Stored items
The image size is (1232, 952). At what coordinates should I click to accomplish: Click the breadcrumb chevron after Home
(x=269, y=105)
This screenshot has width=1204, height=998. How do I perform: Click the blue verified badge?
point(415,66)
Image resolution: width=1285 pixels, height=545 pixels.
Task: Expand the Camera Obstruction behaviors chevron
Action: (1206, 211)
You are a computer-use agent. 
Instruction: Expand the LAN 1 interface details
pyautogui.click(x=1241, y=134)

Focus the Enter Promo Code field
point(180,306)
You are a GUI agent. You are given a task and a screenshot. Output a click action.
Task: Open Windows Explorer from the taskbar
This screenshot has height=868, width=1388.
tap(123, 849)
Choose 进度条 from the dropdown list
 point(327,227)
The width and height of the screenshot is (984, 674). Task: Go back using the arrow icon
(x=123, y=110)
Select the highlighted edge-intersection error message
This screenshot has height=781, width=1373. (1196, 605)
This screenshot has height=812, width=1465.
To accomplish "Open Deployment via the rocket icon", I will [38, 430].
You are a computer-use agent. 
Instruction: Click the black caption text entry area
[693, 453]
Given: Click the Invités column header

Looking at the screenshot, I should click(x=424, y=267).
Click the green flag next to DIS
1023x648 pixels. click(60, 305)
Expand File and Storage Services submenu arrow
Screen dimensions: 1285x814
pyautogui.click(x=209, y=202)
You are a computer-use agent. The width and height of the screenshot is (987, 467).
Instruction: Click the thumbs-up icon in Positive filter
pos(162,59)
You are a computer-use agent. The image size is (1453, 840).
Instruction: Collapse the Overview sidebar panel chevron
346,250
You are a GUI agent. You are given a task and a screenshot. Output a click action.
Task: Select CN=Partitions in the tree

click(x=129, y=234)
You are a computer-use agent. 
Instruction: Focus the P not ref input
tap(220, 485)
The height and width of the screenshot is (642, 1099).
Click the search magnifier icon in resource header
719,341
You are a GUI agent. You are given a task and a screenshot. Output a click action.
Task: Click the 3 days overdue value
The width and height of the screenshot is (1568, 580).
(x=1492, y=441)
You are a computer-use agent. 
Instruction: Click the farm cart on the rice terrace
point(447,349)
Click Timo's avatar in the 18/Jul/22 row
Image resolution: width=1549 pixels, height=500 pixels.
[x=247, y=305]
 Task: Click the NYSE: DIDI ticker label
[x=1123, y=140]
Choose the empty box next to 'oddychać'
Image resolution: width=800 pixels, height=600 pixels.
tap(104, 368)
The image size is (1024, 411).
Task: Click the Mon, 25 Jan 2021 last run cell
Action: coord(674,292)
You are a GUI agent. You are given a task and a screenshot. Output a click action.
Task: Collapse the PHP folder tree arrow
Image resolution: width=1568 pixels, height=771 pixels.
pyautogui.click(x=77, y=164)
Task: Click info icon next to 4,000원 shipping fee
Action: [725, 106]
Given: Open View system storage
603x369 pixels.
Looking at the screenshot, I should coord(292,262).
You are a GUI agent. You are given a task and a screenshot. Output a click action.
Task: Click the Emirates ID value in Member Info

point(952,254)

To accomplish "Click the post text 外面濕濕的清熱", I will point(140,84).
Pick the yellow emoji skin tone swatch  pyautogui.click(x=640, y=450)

*What is needed:*
Copy each line of the data exactly, leaving nothing out.

*Response to this exercise:*
The image size is (1232, 952). At what coordinates should I click to accomplish: Click the breadcrumb chevron after Home
(x=269, y=105)
This screenshot has width=1204, height=998. How do I perform: Click the blue verified badge?
point(415,66)
Image resolution: width=1285 pixels, height=545 pixels.
Task: Expand the Camera Obstruction behaviors chevron
Action: (1206, 211)
You are a computer-use agent. 
Instruction: Expand the LAN 1 interface details
pyautogui.click(x=1241, y=134)

Focus the Enter Promo Code field
point(180,306)
You are a GUI agent. You are given a task and a screenshot. Output a click action.
Task: Open Windows Explorer from the taskbar
This screenshot has height=868, width=1388.
tap(123, 849)
Choose 进度条 from the dropdown list
 point(327,227)
The width and height of the screenshot is (984, 674). Task: Go back using the arrow icon
(x=123, y=110)
Select the highlighted edge-intersection error message
This screenshot has height=781, width=1373. (1196, 605)
This screenshot has height=812, width=1465.
To accomplish "Open Deployment via the rocket icon", I will [38, 430].
You are a computer-use agent. 
Instruction: Click the black caption text entry area
[693, 453]
Given: Click the Invités column header

Looking at the screenshot, I should click(x=424, y=267).
Click the green flag next to DIS
1023x648 pixels. click(60, 305)
Expand File and Storage Services submenu arrow
Screen dimensions: 1285x814
pyautogui.click(x=209, y=202)
You are a computer-use agent. The width and height of the screenshot is (987, 467).
Instruction: Click the thumbs-up icon in Positive filter
pos(162,59)
You are a computer-use agent. The image size is (1453, 840).
Instruction: Collapse the Overview sidebar panel chevron
346,250
You are a GUI agent. You are given a task and a screenshot. Output a click action.
Task: Select CN=Partitions in the tree

click(x=129, y=234)
You are a computer-use agent. 
Instruction: Focus the P not ref input
tap(220, 485)
The height and width of the screenshot is (642, 1099).
Click the search magnifier icon in resource header
719,341
You are a GUI agent. You are given a task and a screenshot. Output a click action.
Task: Click the 3 days overdue value
The width and height of the screenshot is (1568, 580).
(x=1492, y=441)
You are a computer-use agent. 
Instruction: Click the farm cart on the rice terrace
point(447,349)
Click Timo's avatar in the 18/Jul/22 row
Image resolution: width=1549 pixels, height=500 pixels.
[x=247, y=305]
 Task: Click the NYSE: DIDI ticker label
[x=1123, y=140]
Choose the empty box next to 'oddychać'
Image resolution: width=800 pixels, height=600 pixels.
tap(104, 368)
The image size is (1024, 411).
Task: Click the Mon, 25 Jan 2021 last run cell
Action: coord(674,292)
You are a GUI agent. You are given a task and a screenshot. Output a click action.
Task: Collapse the PHP folder tree arrow
Image resolution: width=1568 pixels, height=771 pixels.
pyautogui.click(x=77, y=164)
Task: Click info icon next to 4,000원 shipping fee
Action: [725, 106]
Given: Open View system storage
603x369 pixels.
Looking at the screenshot, I should coord(292,262).
You are a GUI agent. You are given a task and a screenshot. Output a click action.
Task: Click the Emirates ID value in Member Info

point(952,254)

To accomplish "Click the post text 外面濕濕的清熱", I will point(140,84).
Pick the yellow emoji skin tone swatch  pyautogui.click(x=640, y=450)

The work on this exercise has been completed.